Although the Dia de los Muertos may seem like a somber affair, in reality it is more of a pensive day, meant to be enjoyed with family and friends, remembering the spirits of those that have passed. The influences of Pre-Hispanic traditions and Catholicism are not only reflected in this celebration but also in its foods. Even though most of the altar offerings consist of inedible elements like incense, brightly-colored paper, candles, skulls, photos and other personal items, they also include pan de muerto, grains and vegetables.
Skulls (Calaveras de Azucar) are made of chocolate or sugar and decorated with colored icing, and are usually placed as an offering, though not always eaten.
Atole is a thick, warm cornmeal drink with a touch of Mexican cinnamon that reminds me a bit of a liquid rice pudding or cream of wheat: soothing, comforting and a reminder of days gone by.

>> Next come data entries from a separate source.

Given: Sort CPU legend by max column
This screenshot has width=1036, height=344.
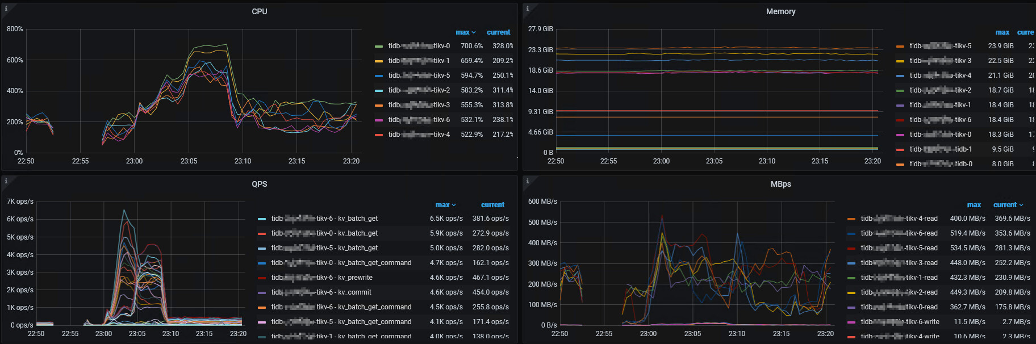Looking at the screenshot, I should tap(463, 32).
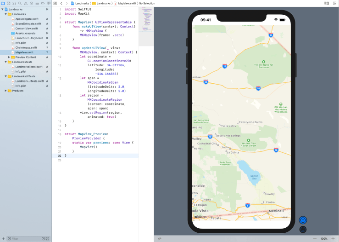Toggle the editor options list button
The width and height of the screenshot is (339, 242).
326,3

Mole is the combination of spices, seeds and dark Mexican chocolate that create this heart-warming umami-flavored dish. Sweet, bitter, savory and spicy, and although you can use fish or pork as its main protein, chicken is more traditional.
Candied Pumpkin is reminiscent in flavor of the ubiquitous fall holiday side dish like yams or sweet potato. Mexico’s traditional version is meant to be eaten as dessert. After slicing the pumpkin, save the seeds to make pepitas later, while simmering the squash in a delicious liquid made from oranges, piloncillo, cinnamon and water, infusing, softening and sweetening the vegetable, and which thickens into a fragrant syrup.
Don’t want to go to all the trouble of creating an authentic Dia de Los Muertos dinner? Simply visit one of dozens of restaurants that will have all these delights on their menu, or gather with friends, each bringing a course and a memory to share.